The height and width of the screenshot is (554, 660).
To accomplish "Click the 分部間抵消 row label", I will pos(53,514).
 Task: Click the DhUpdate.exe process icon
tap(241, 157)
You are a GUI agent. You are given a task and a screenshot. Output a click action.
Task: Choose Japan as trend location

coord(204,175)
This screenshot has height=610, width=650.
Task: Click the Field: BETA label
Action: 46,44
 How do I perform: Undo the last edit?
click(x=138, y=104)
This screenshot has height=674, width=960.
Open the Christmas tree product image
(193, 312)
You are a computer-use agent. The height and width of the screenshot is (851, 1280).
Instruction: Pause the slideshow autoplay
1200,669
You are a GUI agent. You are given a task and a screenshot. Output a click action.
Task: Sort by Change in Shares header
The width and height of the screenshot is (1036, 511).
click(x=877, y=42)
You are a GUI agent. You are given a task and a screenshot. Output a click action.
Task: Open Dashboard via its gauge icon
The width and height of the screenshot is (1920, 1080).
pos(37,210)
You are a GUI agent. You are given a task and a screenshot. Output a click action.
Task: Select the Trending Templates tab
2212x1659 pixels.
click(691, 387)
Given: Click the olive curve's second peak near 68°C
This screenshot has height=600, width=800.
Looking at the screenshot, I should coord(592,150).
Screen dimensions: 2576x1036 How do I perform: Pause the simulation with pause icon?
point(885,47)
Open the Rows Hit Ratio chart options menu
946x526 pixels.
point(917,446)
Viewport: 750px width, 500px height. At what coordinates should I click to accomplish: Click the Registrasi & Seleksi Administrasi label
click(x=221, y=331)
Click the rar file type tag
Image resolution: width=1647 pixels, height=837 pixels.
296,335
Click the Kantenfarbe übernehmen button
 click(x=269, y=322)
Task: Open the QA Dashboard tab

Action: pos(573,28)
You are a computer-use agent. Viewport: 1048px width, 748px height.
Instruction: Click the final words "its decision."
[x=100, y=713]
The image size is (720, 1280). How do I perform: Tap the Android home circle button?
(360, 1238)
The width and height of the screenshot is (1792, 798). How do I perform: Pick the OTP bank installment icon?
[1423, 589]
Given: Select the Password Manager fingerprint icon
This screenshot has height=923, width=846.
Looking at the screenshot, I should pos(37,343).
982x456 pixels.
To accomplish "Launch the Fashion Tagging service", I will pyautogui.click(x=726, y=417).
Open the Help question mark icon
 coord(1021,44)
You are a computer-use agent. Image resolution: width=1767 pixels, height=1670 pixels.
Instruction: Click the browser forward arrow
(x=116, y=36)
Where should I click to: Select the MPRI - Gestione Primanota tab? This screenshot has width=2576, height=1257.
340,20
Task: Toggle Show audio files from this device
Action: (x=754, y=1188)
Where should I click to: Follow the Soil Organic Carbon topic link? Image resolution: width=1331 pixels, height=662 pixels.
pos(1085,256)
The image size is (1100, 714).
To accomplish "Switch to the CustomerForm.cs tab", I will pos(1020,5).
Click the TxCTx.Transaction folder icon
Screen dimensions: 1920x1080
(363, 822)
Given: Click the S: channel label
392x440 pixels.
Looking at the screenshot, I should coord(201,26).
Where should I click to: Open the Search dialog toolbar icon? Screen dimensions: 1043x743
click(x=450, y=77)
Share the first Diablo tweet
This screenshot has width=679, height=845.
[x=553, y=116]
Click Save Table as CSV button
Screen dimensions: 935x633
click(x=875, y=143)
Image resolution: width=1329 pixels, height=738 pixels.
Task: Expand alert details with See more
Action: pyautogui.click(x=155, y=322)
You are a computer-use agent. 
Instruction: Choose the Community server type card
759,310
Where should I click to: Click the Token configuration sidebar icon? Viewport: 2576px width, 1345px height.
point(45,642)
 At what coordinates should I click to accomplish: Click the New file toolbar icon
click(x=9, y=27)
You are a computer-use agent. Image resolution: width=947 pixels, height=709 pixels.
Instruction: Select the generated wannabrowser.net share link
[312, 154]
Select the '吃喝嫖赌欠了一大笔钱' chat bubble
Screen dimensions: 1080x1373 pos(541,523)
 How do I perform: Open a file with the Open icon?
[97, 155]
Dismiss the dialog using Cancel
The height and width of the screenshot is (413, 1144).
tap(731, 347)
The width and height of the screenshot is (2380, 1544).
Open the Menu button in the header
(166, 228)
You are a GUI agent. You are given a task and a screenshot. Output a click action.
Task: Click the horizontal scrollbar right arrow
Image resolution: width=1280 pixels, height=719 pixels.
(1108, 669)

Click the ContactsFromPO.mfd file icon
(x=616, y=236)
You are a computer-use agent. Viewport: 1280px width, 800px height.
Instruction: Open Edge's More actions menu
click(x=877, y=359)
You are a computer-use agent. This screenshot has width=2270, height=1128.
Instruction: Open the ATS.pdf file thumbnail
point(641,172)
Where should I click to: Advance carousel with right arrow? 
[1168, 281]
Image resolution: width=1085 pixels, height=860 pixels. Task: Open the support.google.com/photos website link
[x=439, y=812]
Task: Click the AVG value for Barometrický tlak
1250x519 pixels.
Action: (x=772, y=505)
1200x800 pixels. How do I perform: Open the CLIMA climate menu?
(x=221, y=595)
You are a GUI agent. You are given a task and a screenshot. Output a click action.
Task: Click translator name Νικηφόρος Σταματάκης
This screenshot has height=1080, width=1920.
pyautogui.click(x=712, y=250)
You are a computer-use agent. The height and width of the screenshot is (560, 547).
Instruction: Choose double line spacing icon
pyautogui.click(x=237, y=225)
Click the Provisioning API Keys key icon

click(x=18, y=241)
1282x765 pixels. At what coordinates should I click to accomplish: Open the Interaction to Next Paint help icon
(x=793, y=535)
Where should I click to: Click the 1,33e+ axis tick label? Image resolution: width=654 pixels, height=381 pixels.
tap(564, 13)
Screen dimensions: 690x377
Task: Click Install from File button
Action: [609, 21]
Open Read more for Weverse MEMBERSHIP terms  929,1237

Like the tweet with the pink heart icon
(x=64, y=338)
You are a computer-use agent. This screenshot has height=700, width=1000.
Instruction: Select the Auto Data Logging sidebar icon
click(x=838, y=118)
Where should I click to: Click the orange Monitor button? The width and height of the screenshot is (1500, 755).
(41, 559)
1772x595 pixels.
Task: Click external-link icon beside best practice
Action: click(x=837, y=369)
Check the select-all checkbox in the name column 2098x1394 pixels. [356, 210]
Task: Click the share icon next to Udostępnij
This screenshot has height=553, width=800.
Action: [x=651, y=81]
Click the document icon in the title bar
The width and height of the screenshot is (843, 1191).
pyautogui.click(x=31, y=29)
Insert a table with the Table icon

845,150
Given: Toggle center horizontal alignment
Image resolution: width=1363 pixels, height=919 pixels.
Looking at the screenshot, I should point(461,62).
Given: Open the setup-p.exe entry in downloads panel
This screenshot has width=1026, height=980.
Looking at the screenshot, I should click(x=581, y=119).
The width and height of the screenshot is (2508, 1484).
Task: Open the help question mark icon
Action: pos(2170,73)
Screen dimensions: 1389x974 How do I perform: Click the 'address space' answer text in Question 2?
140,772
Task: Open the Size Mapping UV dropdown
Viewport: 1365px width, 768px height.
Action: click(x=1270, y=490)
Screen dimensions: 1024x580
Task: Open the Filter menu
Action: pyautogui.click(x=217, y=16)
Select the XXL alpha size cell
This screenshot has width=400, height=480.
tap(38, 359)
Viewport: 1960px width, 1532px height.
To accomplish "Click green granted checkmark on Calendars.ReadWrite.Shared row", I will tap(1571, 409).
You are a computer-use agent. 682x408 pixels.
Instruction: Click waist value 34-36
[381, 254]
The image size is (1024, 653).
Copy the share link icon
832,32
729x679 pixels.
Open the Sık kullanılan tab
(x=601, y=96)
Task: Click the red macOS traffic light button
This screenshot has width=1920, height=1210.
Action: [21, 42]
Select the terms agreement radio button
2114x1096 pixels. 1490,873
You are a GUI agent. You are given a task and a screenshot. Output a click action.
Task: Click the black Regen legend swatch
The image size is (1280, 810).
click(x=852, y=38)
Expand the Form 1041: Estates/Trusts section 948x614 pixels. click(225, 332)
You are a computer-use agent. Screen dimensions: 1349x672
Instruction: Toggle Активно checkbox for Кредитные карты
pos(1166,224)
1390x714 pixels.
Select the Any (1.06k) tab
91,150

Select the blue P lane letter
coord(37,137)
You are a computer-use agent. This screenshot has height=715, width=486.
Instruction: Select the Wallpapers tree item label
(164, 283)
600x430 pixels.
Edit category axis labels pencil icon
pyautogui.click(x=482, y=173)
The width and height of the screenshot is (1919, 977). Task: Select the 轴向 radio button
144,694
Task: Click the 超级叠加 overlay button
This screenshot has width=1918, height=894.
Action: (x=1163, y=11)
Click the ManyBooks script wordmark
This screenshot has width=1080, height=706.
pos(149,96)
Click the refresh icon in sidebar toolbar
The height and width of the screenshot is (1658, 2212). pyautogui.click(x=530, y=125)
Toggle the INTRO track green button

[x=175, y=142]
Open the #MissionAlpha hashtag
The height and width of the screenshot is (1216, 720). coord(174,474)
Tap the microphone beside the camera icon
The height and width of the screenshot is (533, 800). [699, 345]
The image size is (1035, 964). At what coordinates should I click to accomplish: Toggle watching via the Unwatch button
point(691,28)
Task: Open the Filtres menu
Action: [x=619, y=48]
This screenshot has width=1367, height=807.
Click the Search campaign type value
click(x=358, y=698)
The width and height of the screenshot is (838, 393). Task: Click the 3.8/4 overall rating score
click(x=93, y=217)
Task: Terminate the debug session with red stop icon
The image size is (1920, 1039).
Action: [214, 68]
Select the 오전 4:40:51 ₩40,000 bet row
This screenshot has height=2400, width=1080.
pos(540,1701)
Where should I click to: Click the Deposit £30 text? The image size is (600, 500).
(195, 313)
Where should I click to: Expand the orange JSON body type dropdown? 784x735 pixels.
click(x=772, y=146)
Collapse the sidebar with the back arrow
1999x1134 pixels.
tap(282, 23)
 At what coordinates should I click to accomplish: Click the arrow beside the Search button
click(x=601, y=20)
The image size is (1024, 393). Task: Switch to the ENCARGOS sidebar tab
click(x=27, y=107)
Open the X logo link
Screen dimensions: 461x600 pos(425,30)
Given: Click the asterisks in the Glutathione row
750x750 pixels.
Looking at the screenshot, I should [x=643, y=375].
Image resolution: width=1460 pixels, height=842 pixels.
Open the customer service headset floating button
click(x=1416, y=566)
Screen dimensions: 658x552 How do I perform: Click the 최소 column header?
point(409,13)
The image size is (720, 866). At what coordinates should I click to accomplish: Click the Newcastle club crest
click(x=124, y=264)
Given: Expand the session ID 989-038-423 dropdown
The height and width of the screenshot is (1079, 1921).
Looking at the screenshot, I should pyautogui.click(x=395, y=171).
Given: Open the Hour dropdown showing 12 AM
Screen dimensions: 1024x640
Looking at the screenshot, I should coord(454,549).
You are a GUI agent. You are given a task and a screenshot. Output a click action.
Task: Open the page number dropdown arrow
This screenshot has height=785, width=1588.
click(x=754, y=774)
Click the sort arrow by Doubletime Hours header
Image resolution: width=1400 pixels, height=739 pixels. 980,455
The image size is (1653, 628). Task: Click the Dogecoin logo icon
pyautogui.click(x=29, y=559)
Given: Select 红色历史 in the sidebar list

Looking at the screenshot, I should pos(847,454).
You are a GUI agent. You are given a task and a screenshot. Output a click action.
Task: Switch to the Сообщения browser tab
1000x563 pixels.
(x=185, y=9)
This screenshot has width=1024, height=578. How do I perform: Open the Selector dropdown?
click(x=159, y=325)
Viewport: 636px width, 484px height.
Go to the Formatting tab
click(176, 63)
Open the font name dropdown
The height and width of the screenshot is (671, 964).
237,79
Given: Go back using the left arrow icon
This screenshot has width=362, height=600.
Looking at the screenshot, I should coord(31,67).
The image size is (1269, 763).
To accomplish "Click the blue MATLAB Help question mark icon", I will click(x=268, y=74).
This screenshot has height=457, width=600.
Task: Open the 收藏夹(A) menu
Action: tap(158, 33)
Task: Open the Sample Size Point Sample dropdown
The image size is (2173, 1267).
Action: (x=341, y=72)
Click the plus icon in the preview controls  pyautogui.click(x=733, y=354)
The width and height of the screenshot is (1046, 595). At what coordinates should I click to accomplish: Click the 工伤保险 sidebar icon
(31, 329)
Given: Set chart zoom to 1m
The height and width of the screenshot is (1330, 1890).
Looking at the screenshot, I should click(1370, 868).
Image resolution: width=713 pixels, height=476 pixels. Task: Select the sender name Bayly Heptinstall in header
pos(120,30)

.....

- **Task brief**:
Copy the lines word for word, beginning at the line that contains "Click the plus" and continuing through the end of the entries.

- **Finished exercise**:
Click the plus icon in the preview controls  pyautogui.click(x=733, y=354)
The width and height of the screenshot is (1046, 595). At what coordinates should I click to accomplish: Click the 工伤保险 sidebar icon
(31, 329)
Given: Set chart zoom to 1m
The height and width of the screenshot is (1330, 1890).
Looking at the screenshot, I should click(1370, 868).
Image resolution: width=713 pixels, height=476 pixels. Task: Select the sender name Bayly Heptinstall in header
pos(120,30)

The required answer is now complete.